**Exercise directions:** Which lines below hold the word "agent"? Copy all of them.

**Records for the exercise:**
+++++

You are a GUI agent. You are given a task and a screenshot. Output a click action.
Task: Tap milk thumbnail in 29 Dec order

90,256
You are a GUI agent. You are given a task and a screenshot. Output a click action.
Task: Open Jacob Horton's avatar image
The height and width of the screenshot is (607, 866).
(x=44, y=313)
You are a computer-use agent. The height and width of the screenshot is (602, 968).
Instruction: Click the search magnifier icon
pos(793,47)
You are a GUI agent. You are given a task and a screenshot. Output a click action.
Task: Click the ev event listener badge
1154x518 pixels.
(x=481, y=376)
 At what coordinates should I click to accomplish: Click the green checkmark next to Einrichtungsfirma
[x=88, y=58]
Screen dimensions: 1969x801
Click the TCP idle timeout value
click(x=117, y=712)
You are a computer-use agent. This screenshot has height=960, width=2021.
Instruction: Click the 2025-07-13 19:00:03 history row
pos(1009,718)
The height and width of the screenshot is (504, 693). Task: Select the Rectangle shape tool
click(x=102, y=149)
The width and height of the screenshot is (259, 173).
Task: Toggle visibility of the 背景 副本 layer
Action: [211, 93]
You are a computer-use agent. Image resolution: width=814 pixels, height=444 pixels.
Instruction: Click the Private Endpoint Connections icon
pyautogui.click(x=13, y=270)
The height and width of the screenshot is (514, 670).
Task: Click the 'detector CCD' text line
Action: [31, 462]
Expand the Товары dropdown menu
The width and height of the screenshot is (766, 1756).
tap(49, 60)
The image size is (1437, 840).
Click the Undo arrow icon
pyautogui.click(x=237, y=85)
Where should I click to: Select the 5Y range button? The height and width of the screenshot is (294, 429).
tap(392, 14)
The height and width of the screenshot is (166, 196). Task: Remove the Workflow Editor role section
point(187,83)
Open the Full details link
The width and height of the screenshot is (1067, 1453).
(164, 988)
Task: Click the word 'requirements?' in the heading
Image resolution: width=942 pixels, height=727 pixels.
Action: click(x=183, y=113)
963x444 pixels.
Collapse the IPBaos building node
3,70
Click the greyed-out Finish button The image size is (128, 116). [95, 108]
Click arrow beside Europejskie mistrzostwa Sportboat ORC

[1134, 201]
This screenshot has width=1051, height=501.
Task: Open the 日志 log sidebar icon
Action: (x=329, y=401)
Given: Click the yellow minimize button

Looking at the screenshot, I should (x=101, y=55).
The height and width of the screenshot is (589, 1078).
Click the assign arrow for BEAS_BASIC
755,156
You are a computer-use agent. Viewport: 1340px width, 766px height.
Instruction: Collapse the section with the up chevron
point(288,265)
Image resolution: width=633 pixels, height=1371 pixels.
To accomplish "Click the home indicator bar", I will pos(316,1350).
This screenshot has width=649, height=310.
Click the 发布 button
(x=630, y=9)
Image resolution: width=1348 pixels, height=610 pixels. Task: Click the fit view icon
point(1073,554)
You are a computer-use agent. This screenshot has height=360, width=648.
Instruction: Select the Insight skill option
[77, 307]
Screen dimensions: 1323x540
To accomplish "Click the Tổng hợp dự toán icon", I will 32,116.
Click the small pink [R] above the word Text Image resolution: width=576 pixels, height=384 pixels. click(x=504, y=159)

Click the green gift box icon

+++++

**Answer section:**
You are a GUI agent. You are given a task and a screenshot. Output a click action.
You are a GUI agent. You are given a task and a screenshot. Output a click action.
You are a computer-use agent. The height and width of the screenshot is (602, 968).
You are a GUI agent. You are given a task and a screenshot. Output a click action.
You are a computer-use agent. This screenshot has height=960, width=2021.
You are a computer-use agent. Image resolution: width=814 pixels, height=444 pixels.
You are a computer-use agent. Viewport: 1340px width, 766px height.
You are a computer-use agent. This screenshot has height=360, width=648.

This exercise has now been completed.